Pero ahora, en medio de esta alegría extraña, de este comienzo febril de año, nadie parece acordarse de eso. Se va difuminando en el imaginario español que el ciudadano chino es esa criatura empresarial y permanentemente despierta que nos abastece de chucherías, detergente y cerveza en las horas peores. Se va alejando ese “Voy a bajar al chino”, el pequeño puesto en el que te espera un señor insomne y amable para facilitarte la vida. “Es bueno que nos enseñen su mundo y vayamos aprendiendo más de ellos”, dice Rafa, un vecino del barrio. “Al fin y al cabo, es una cultura milenaria y está mal que los encorsetemos en la imagen de un tendero 24 horas”.
Aquí los paisanos los comprendemos a nuestro modo, medio encantados con el escenario pero sin ahondar demasiado en él. Suena un ritmo de silbatos: “Parecen colibrís”, dice uno. Está el señor de la chaqueta de cuero y el puro enorme, está el chaval de las dilatas, la niña pija y las madres atropellando al personal con los carritos para llegar a la cabecera del desfile. Aparece un dragón con colmillos hambrientos llevado por tres hombres y un espectador se ríe de su amigo: “Ése es más feo que tú”. “Eh, mira qué faroles más guapos”, dice otro. Una señora sale de la peluquería con el tinte puesto para hacerse un selfie con dos chinas de quimono, encantada de la vida. “Hostia, ¿y ese pollo?”, se escucha. Y, bueno: es un ave fénix.

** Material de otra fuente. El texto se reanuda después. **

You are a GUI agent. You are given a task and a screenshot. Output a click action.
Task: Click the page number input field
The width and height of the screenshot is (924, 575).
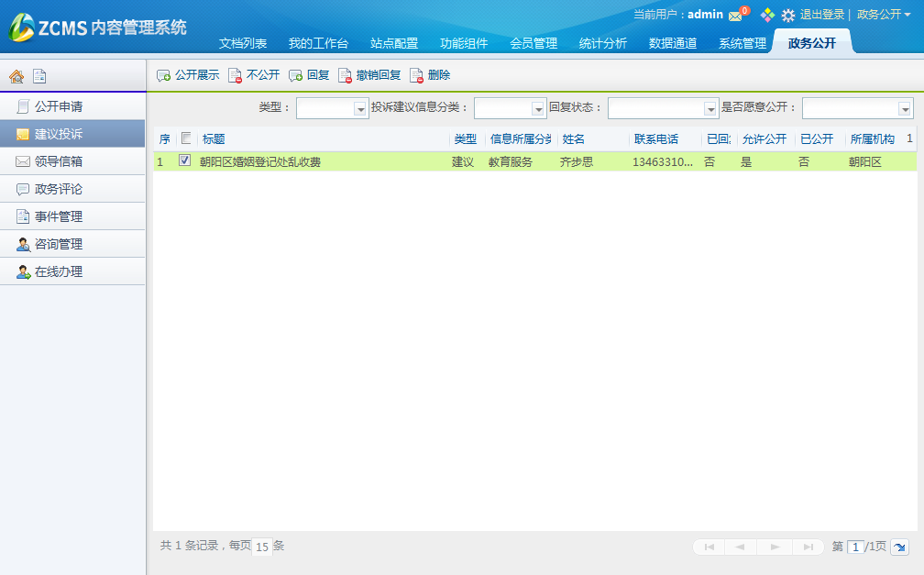[855, 547]
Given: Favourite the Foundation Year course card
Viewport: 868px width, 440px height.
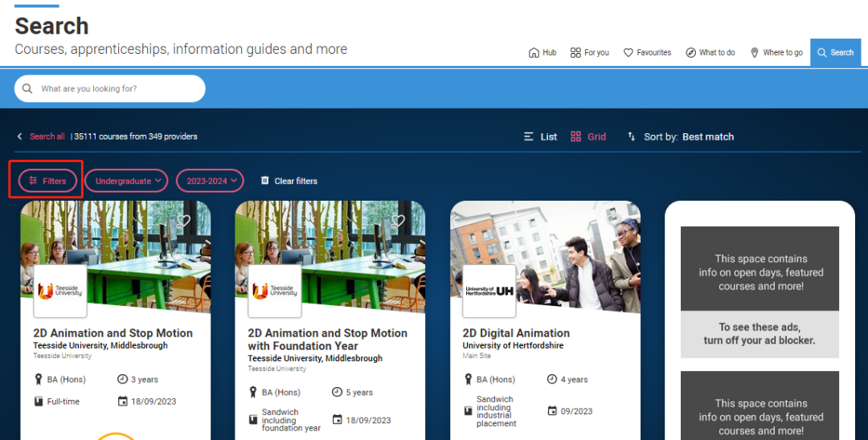Looking at the screenshot, I should tap(399, 221).
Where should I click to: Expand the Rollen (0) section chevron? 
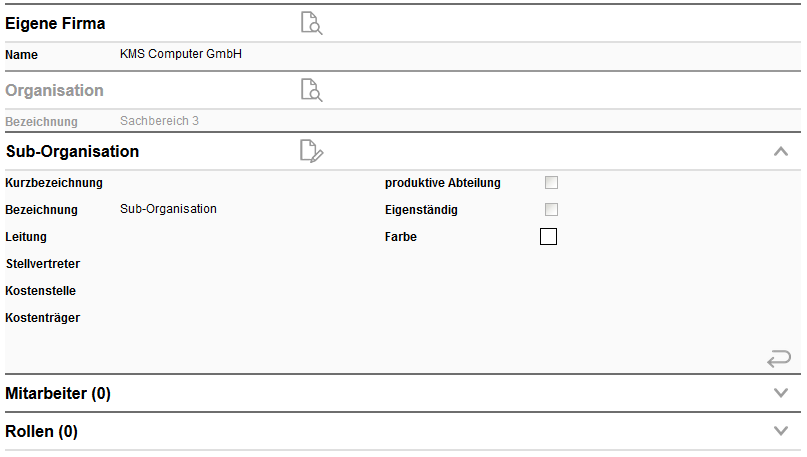pos(781,431)
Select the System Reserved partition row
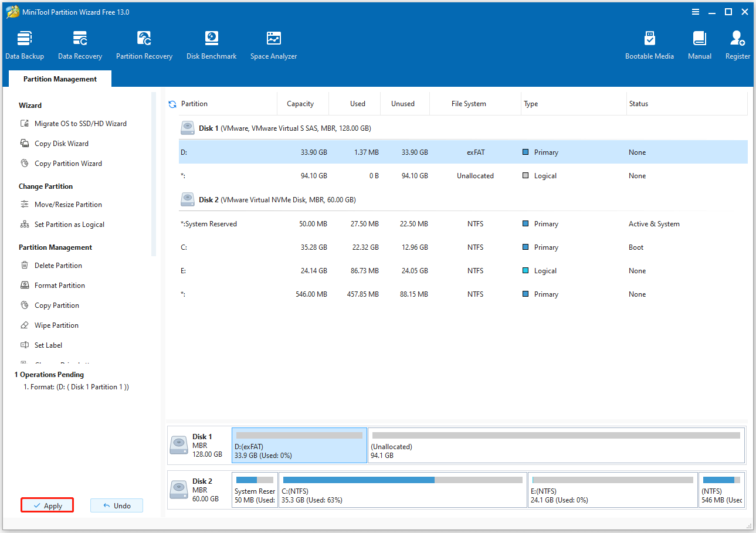 [293, 223]
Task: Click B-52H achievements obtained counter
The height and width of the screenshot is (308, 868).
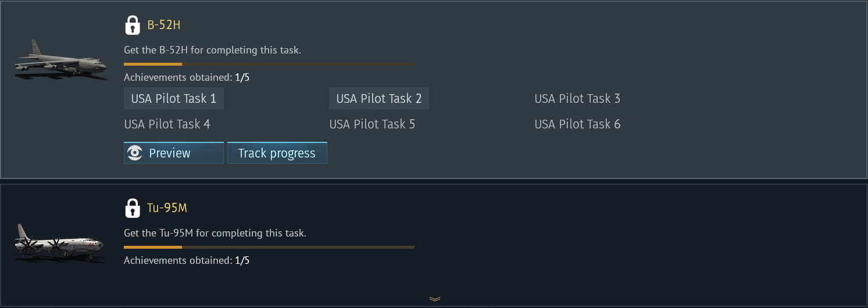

Pero también es cierto que la ignorancia es bidireccional. “¿Qué simboliza ese ave?”, le pregunto a una de las chinas que ejerce de gestora cultural del evento. No sabe hablar castellano y me pasa a otra para que nos traduzca. Me dice algo como que no hay palabra en español para definirlo. “¿Y ese dragón?”, continúo. Señala a un tipo. “¿Representa al hombre?”. “Palesido”, sonríe. Luego Wikipedia me aclara que el dragón es la personificación del yang, de lo masculino; y que su versión femenina es el ave fénix. Menos mal. Este pequeño lenguaje de signos tiene trasfondo: la comunidad china en Usera ha encontrado un ecosistema tan cómodo, tan familiar, que el dominio del idioma local se ha convertido en algo secundario. El barrio es ahora una réplica en miniatura de su hogar, y ahí desenvuelven su tejido de negocios y sus lazos sociales. Usera es la Chinatown nacional.
Niños chinos del Real Madrid
Los niños son el núcleo más poroso. Hablan un español perfecto y me cuentan que son aficionados de equipos como el Real Madrid, el Barcelona o el Valencia mientras hacen una pausa en su demostración de kung fu. Algunos reciben chocolate de la mano de sus padres, para que no se agoten con tanta caminata. Dos mujeres africanas, ataviadas de largas y coloridas túnicas, se infiltran en la procesión de la mano de sus hijas. Una matriarca china organiza el coro de chicas. En la puerta de la Junta Municipal de Usera ondea el “Refugees welcome” en blanco y negro. La calle brilla.
Es el primer año que este espectáculo se celebra en Usera. “Aquí adquiere más sentido. Es su barrio”, reflexiona un caballero. En la Junta hay una cola bestial para acceder a la programación de actividades. Pero, ah, no abren hasta las 13.15 h. Hay algo ingenuo y celebratorio en el ambiente. Da la sensación de que los protagonistas chinos y los madrileños asistentes están entusiasmados por algo común pero inexplicable: un instinto más ancestral que el conocimiento o el idioma, un deslumbramiento natural por el otro. Al final la nube cae. Empieza a chispear y un niño se pone a llorar. “¿Es que se acaba la fiesta?”. Esa pena no necesita traducción.